Focus recorded in 1961 was one of the most significant and mysterious collaborations in recorded jazz. At Stan Getz’s suggestion Eddie Sauter who had garnered a reputation as a cutting edge big band arranger composed a challenging seven part “third stream” or contemporary classical score for a string orchestra plus legendary drummer, Roy Haynes. Stan Getz’s role was to respond in real time to the orchestra with a series of bespoke and unscripted improvisations.
Getz’s biographer Dave Gelly quotes Stan describing his approach to Sauter,
“He was writing music for jingles for TV programmes. I thought, “Why should a man this great have to do things like that?” So, I asked him to write something for me. I said I don’t want any arrangements on standards, standards, jazz classics or anything. I want it to be all your own original music-something that you really believe in.
To which Sauter responded as follows,
“I hated the idea of a rhythm section with strings, and I also hated the idea off flat backgrounds with no meaning in themselves. I wanted to write like a string quartet with space to move things…let them make their own time and rhythm. I knew Stan would make it swing”.
And the rest is history.
As far as I know Stan Getz never played the piece in live performance. The recording took place over 2 sessions, the second immediately following the sudden death of Getz’s mother. Gelly quotes Getz as having spent the seven days of shiva (the period of Jewish ritual mourning) “in a drunken stupor”. Who would have guessed listening to Getz’s limpid, lyrical, and passionate playing throughout?
Dial forward 62 years to September 2023 and I made my way to London’s Royal Festival Hall, the standout architectural triumph from the 1951 Festival of Britain to hear new star tenor saxophonist Nubya Garcia and the Nu Civilisation Orchestra reprise the piece. I had been asked to review the concert for my local newspaper so hear it is. Hopefully the start of a new career as a jazz critic!
The 1961 recording of Focus a collaboration between star saxophonist Stan Getz and composer/arranger Eddie Sauter, has mythical status in jazz circles. Focus was a unique undertaking, a one-off fusion of contemporary classical “third stream” with a jazz sensibility provided by Stan Getz. Bringing together a large string orchestra with the lustrous but deeply troubled Getz at the peak of his powers. The piece was never played in public. The notoriously lugubrious Getz regarded it as his master work. And he was right, his improvisations soaring above the orchestra were truly remarkable. Focus is rightly regarded as one of the landmark recordings in the history of jazz.

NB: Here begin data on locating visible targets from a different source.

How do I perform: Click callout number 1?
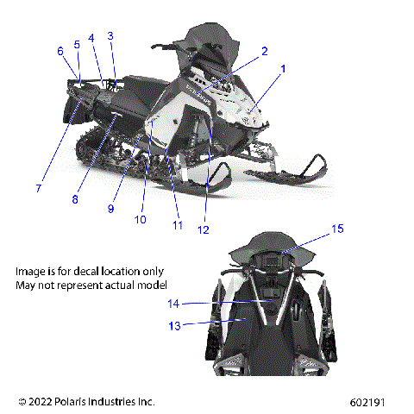click(x=282, y=67)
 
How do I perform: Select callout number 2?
click(x=265, y=51)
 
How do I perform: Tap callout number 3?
click(x=110, y=35)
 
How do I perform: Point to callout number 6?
click(x=60, y=52)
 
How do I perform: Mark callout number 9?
click(x=111, y=208)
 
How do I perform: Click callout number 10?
click(x=141, y=219)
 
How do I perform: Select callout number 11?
click(x=178, y=226)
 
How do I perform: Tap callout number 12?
click(x=204, y=230)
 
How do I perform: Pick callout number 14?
click(x=173, y=304)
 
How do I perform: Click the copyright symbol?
click(x=22, y=402)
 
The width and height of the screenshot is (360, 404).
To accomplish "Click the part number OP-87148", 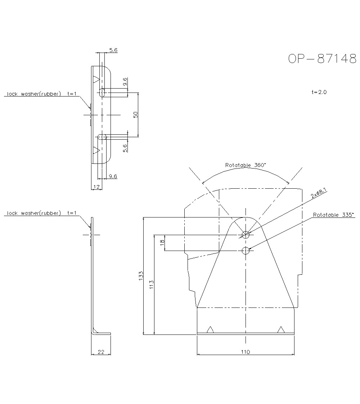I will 322,59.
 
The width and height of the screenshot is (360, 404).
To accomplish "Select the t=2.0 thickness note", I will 319,92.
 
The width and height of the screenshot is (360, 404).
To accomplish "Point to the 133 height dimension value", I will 141,275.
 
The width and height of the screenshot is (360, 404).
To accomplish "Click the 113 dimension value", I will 152,284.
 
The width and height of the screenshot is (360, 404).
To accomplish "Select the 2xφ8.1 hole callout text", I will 319,194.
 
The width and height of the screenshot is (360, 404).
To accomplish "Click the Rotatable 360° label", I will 246,165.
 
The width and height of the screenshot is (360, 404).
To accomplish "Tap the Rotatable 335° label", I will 333,215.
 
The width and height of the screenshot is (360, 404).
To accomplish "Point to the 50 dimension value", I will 136,115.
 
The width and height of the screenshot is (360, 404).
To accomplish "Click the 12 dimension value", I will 96,187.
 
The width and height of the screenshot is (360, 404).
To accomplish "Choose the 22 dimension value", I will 101,352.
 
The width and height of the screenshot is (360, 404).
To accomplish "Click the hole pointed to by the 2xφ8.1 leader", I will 246,235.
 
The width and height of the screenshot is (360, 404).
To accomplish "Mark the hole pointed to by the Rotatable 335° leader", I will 246,251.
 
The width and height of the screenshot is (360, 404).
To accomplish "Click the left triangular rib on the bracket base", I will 210,329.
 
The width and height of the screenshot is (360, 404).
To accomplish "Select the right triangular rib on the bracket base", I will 281,329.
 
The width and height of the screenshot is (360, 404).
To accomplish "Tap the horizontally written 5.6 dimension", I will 113,50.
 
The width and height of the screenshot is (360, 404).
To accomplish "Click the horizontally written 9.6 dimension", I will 113,176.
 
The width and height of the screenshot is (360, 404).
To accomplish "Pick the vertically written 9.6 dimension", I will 125,82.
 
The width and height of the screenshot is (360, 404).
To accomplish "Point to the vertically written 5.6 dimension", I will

Roll on 62 years and Camden’s own star saxophonist, Nubya Garcia chose to perform this uniquely challenging piece with the Nu Civilisation Orchestra at a packed Royal Festival Hall last Friday. This is a challenge that Nubya and the orchestra’s founder Gary Crosby have been plotting together for a number of years, ever since the teenage Garcia graduated from Tomorrow’s Warriors.
Garcia is a serious student of many of her great predecessors in jazz particularly Dexter Gordon and Sonny Rollins and she has clearly put in the hours going back to the original Getz/Sauter recording. The piece requires an outstanding saxophonist with an immediately recognisable tone and presence, to fashion a series of in-the-moment improvisations to reflect the score. And to do so without simply offering a poor copy of Getz’s original performance. Nubya Garcia rose to that challenge superbly. Her tone, her dynamic range, her intimate connection to the orchestra, her sensitivity and total command of her instrument all added up to a very distinctive and truly outstanding performance.
The Nu Civilization Orchestra who were superb throughout, playing with great passion and attention both to the detail and the spirit of the piece. Conductor Scott Stroman, a late replacement for the indisposed Peter Edwards led the orchestra with precision and dynamism.
Graeme Miall / Tomorrow’s Warriors
The evening’s performance began with two original compositions, Ricochet by Peter Edwards, and Chemy by Oleta Haffner. The Edwards composition had a more discernible jazz feel with short solo improvisations emerging from individual members of the orchestra. Chemy conducted enthusiastically by the composer had an elegiac feel to it, quite reminiscent in parts of Elgar. Both pieces were beautifully played.
Returning to Focus, this was Nubya Garcia nailing her jazz credentials and her emergence as a true jazz original on the world stage. Following so soon after Ezra Collective’s triumph at the Mercury London, and in Nubya’s case, Camden, can now increasingly claim to be home to some of the most compelling and exhilarating jazz to be found anywhere in the world.
Returning to Dave Gelly’s excellent Getz biography-Stan Getz-Nobody Else But Me I can’t resist reproducing the following potentially apocryphal quote,
Stan Getz and Coleman Hawkins sitting stony-faced in a dark corner of a jazz club while a celebrated free saxophonist did his stuff. At last Hawkins turned to Getz and murmured “Stanley, he’s playing our song”.
The Playlist features the full Focus album with a short selection of Nubya Garcia tracks. Ending with a gorgeous rendition of Sweet Rain by Stan Getz.